ABOUT THIS TASK: Repeat the data in full. No line may differ from the original.

[Stored data entries]
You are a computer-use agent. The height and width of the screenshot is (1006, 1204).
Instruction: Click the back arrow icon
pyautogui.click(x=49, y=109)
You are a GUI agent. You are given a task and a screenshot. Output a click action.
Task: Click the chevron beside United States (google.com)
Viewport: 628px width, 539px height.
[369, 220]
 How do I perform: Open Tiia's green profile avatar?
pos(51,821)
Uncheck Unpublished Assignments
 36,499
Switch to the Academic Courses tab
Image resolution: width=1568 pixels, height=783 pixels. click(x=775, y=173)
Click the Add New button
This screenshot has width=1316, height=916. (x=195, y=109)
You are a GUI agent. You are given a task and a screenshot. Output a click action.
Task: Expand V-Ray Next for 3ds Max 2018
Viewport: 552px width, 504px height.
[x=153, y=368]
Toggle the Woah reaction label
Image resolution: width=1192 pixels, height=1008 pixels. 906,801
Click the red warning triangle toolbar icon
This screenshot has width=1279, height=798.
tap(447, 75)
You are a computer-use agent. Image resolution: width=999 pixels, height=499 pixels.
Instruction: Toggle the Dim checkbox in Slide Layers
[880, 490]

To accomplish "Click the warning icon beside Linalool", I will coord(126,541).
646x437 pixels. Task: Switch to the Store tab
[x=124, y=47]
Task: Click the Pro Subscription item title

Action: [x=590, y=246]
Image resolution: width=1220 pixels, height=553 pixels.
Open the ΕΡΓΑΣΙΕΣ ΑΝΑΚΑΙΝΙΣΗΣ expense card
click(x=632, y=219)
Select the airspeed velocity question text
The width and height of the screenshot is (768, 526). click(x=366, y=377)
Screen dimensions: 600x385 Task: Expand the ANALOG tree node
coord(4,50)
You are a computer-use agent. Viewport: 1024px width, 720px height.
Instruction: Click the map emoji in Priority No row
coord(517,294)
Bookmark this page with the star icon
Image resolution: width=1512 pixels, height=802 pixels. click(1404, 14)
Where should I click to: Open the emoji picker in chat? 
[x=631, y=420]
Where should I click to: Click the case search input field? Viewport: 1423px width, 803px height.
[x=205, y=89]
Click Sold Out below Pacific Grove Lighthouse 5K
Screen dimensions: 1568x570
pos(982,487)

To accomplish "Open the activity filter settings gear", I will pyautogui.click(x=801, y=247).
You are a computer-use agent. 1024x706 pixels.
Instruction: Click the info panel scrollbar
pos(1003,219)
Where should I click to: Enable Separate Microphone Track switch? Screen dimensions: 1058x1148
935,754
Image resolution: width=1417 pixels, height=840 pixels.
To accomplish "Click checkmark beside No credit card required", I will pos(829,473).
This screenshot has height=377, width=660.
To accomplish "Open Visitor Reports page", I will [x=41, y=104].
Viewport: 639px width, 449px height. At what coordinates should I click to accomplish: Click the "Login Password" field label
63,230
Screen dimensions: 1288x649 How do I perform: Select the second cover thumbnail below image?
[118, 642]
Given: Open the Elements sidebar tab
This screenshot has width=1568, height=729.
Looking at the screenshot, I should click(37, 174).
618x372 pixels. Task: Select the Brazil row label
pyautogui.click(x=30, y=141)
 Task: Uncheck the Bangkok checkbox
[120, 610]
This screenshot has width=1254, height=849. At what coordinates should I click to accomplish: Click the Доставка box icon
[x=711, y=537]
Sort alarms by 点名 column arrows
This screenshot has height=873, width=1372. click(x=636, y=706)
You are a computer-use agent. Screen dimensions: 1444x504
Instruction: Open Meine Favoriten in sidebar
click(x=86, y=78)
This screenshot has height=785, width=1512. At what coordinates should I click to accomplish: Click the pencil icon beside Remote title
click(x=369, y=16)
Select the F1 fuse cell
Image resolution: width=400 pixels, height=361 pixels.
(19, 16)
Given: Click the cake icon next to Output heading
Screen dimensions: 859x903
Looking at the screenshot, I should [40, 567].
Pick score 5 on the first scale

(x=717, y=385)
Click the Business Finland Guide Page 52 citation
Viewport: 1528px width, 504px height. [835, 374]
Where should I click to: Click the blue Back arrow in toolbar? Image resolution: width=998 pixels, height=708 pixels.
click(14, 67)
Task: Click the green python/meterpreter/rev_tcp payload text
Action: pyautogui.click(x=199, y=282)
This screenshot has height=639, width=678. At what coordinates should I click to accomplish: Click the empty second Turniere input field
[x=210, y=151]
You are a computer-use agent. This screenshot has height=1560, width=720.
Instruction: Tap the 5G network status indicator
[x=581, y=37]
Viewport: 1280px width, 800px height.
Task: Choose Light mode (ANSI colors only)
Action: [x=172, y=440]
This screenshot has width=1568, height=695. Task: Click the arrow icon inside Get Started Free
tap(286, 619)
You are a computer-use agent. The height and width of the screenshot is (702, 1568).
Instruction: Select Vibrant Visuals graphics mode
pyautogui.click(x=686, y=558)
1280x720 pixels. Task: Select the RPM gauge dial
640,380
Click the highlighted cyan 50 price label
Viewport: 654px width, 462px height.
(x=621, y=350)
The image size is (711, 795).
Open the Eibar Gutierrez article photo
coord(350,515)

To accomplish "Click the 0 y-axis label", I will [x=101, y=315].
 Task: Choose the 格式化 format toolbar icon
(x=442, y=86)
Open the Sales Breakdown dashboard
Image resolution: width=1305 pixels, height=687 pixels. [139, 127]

OUTPUT OF THE TASK:
You are a computer-use agent. The height and width of the screenshot is (1006, 1204).
Instruction: Click the back arrow icon
pyautogui.click(x=49, y=109)
You are a GUI agent. You are given a task and a screenshot. Output a click action.
Task: Click the chevron beside United States (google.com)
Viewport: 628px width, 539px height.
[369, 220]
 How do I perform: Open Tiia's green profile avatar?
pos(51,821)
Uncheck Unpublished Assignments
 36,499
Switch to the Academic Courses tab
Image resolution: width=1568 pixels, height=783 pixels. click(x=775, y=173)
Click the Add New button
This screenshot has width=1316, height=916. (x=195, y=109)
You are a GUI agent. You are given a task and a screenshot. Output a click action.
Task: Expand V-Ray Next for 3ds Max 2018
Viewport: 552px width, 504px height.
[x=153, y=368]
Toggle the Woah reaction label
Image resolution: width=1192 pixels, height=1008 pixels. 906,801
Click the red warning triangle toolbar icon
This screenshot has width=1279, height=798.
tap(447, 75)
You are a computer-use agent. Image resolution: width=999 pixels, height=499 pixels.
Instruction: Toggle the Dim checkbox in Slide Layers
[880, 490]

To accomplish "Click the warning icon beside Linalool", I will coord(126,541).
646x437 pixels. Task: Switch to the Store tab
[x=124, y=47]
Task: Click the Pro Subscription item title

Action: [x=590, y=246]
Image resolution: width=1220 pixels, height=553 pixels.
Open the ΕΡΓΑΣΙΕΣ ΑΝΑΚΑΙΝΙΣΗΣ expense card
click(x=632, y=219)
Select the airspeed velocity question text
The width and height of the screenshot is (768, 526). click(x=366, y=377)
Screen dimensions: 600x385 Task: Expand the ANALOG tree node
coord(4,50)
You are a computer-use agent. Viewport: 1024px width, 720px height.
Instruction: Click the map emoji in Priority No row
coord(517,294)
Bookmark this page with the star icon
Image resolution: width=1512 pixels, height=802 pixels. click(1404, 14)
Where should I click to: Open the emoji picker in chat? 
[x=631, y=420]
Where should I click to: Click the case search input field? Viewport: 1423px width, 803px height.
[x=205, y=89]
Click Sold Out below Pacific Grove Lighthouse 5K
Screen dimensions: 1568x570
pos(982,487)

To accomplish "Open the activity filter settings gear", I will pyautogui.click(x=801, y=247).
You are a computer-use agent. 1024x706 pixels.
Instruction: Click the info panel scrollbar
pos(1003,219)
Where should I click to: Enable Separate Microphone Track switch? Screen dimensions: 1058x1148
935,754
Image resolution: width=1417 pixels, height=840 pixels.
To accomplish "Click checkmark beside No credit card required", I will pos(829,473).
This screenshot has height=377, width=660.
To accomplish "Open Visitor Reports page", I will [x=41, y=104].
Viewport: 639px width, 449px height. At what coordinates should I click to accomplish: Click the "Login Password" field label
63,230
Screen dimensions: 1288x649 How do I perform: Select the second cover thumbnail below image?
[118, 642]
Given: Open the Elements sidebar tab
This screenshot has width=1568, height=729.
Looking at the screenshot, I should click(37, 174).
618x372 pixels. Task: Select the Brazil row label
pyautogui.click(x=30, y=141)
 Task: Uncheck the Bangkok checkbox
[120, 610]
This screenshot has width=1254, height=849. At what coordinates should I click to accomplish: Click the Доставка box icon
[x=711, y=537]
Sort alarms by 点名 column arrows
This screenshot has height=873, width=1372. click(x=636, y=706)
You are a computer-use agent. Screen dimensions: 1444x504
Instruction: Open Meine Favoriten in sidebar
click(x=86, y=78)
This screenshot has height=785, width=1512. At what coordinates should I click to accomplish: Click the pencil icon beside Remote title
click(x=369, y=16)
Select the F1 fuse cell
Image resolution: width=400 pixels, height=361 pixels.
(19, 16)
Given: Click the cake icon next to Output heading
Screen dimensions: 859x903
Looking at the screenshot, I should [40, 567].
Pick score 5 on the first scale

(x=717, y=385)
Click the Business Finland Guide Page 52 citation
Viewport: 1528px width, 504px height. [835, 374]
Where should I click to: Click the blue Back arrow in toolbar? Image resolution: width=998 pixels, height=708 pixels.
click(14, 67)
Task: Click the green python/meterpreter/rev_tcp payload text
Action: pyautogui.click(x=199, y=282)
This screenshot has height=639, width=678. At what coordinates should I click to accomplish: Click the empty second Turniere input field
[x=210, y=151]
You are a computer-use agent. This screenshot has height=1560, width=720.
Instruction: Tap the 5G network status indicator
[x=581, y=37]
Viewport: 1280px width, 800px height.
Task: Choose Light mode (ANSI colors only)
Action: [x=172, y=440]
This screenshot has width=1568, height=695. Task: Click the arrow icon inside Get Started Free
tap(286, 619)
You are a computer-use agent. The height and width of the screenshot is (702, 1568).
Instruction: Select Vibrant Visuals graphics mode
pyautogui.click(x=686, y=558)
1280x720 pixels. Task: Select the RPM gauge dial
640,380
Click the highlighted cyan 50 price label
Viewport: 654px width, 462px height.
(x=621, y=350)
The image size is (711, 795).
Open the Eibar Gutierrez article photo
coord(350,515)

To accomplish "Click the 0 y-axis label", I will [x=101, y=315].
 Task: Choose the 格式化 format toolbar icon
(x=442, y=86)
Open the Sales Breakdown dashboard
Image resolution: width=1305 pixels, height=687 pixels. [139, 127]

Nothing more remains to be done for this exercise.